_GIVEN REQUEST_
According to the article on democracy, at what rate has China been growing for the past two decades or so?

Tuesday, July 8, 2008

The Illusion of Democracy

US can’t bulldoze democracy into unready soil

From The Statesman
ND Batra

Islamic conservatism, as practised in Saudi Arabia and most Muslim countries, and nationalistic authoritarianism successfully exemplified by China and Russia, are the two powerful alternatives to democracy as political organising principles. Spreading democracy is a worthy goal but the US has to face complex challenges in this interdependent world, challenges that would compel policymakers, Democrats and Republicans, to act as pragmatist idealists.

Both Senator John McCain and Senator Barack Obama are gradually moving in that direction as they consider global threats: terrorism, failing states, soaring oil prices, nuclear weapons proliferation and environmental degradation. A “league of democracies”, as Mr McCain has described it, is not enough to solve global problems. Consider the present actualities. China has been growing at the rate of 8-9 per cent for the past two decades or so and is expected to become a powerful economic and military force, almost a superpower, in the coming decades. Since authoritarian rule has not held China back from growing at a dizzying rate, it is quite sensible to ask: How could China do so much in such a short time without freedom and civil liberties?

[Items listed in a dataset]

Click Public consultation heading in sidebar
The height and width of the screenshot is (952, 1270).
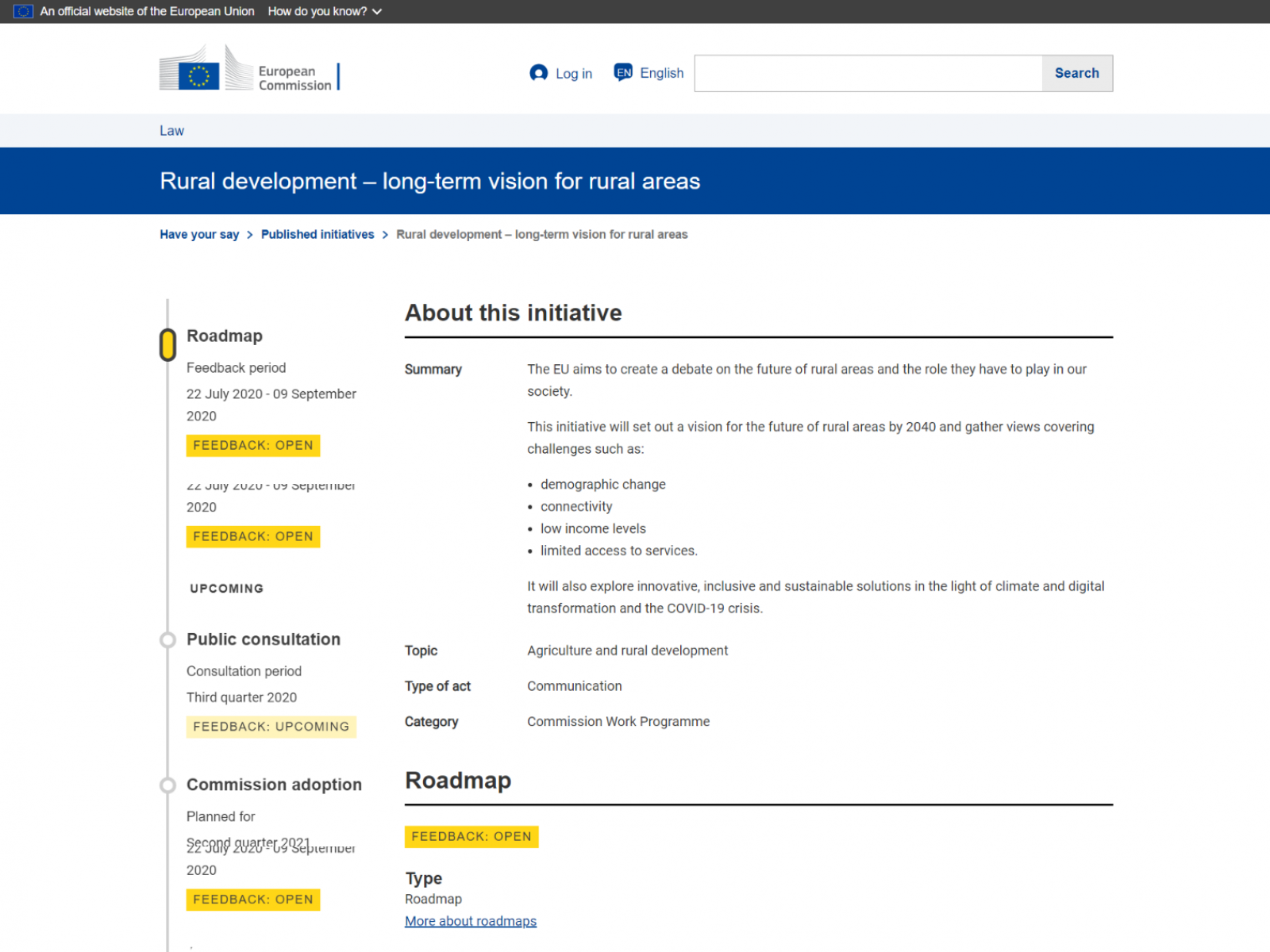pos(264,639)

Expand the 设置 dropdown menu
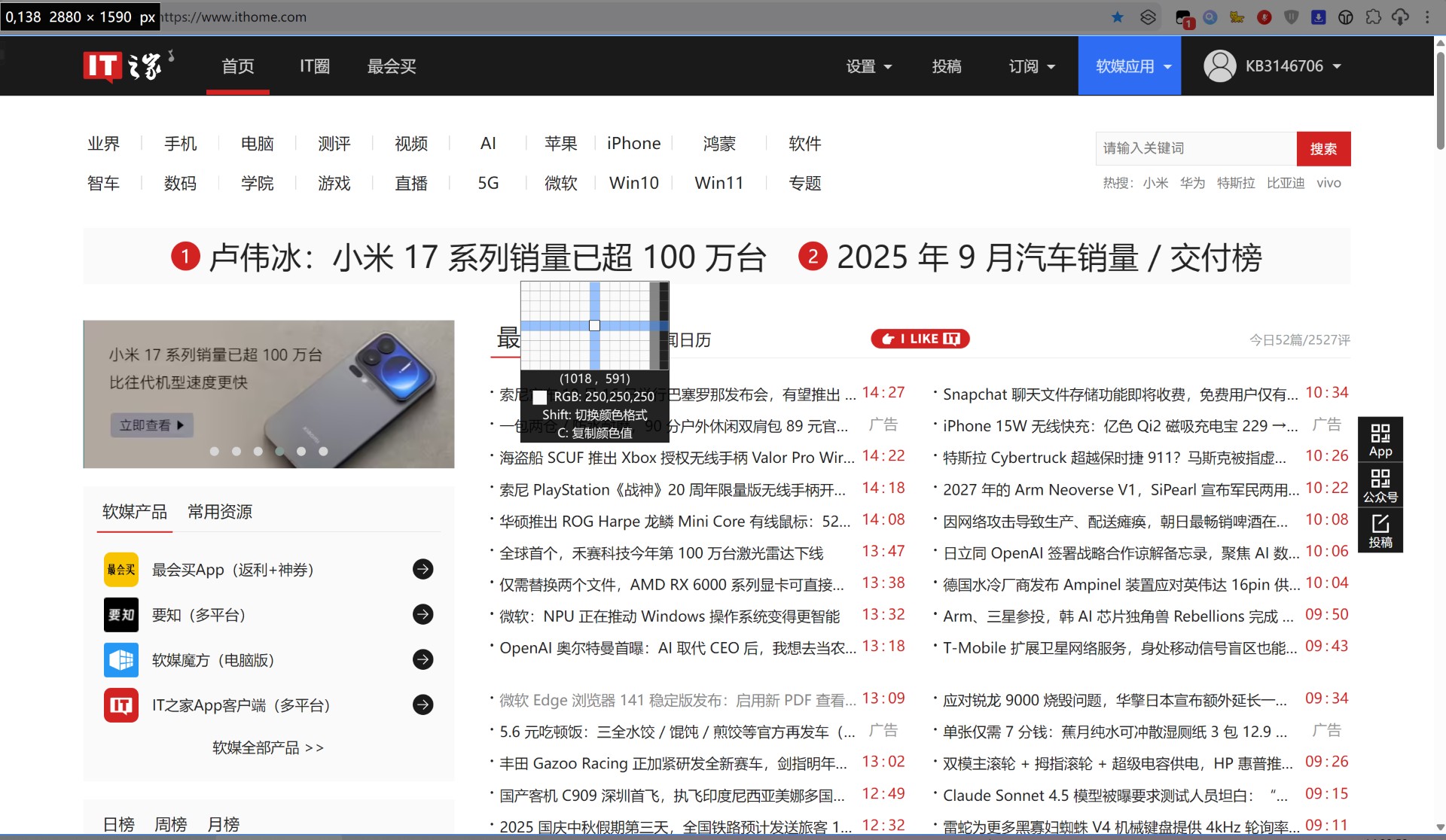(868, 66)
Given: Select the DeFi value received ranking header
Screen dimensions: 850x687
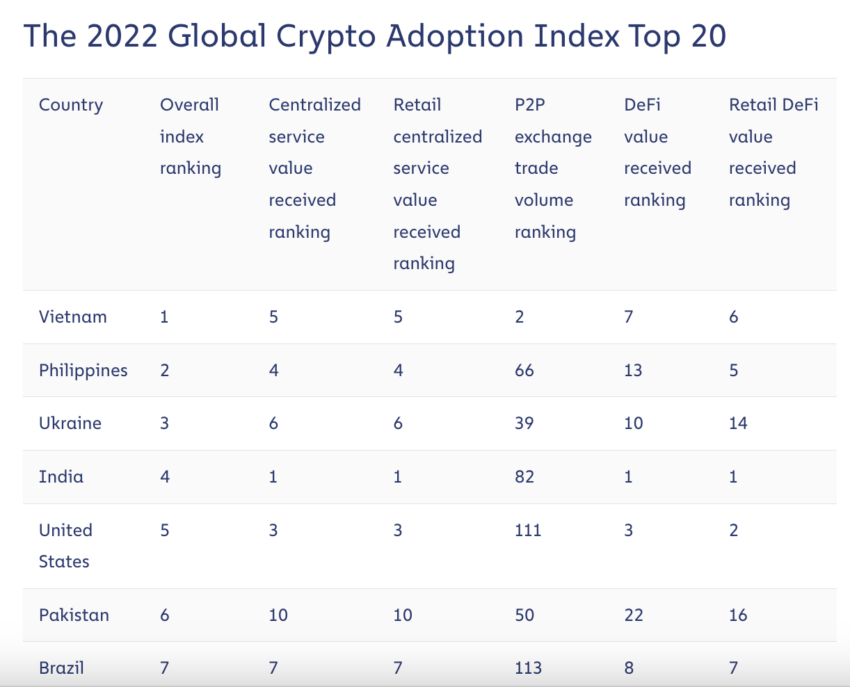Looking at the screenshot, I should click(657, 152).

_EXERCISE RESULT_
8 to 9 percent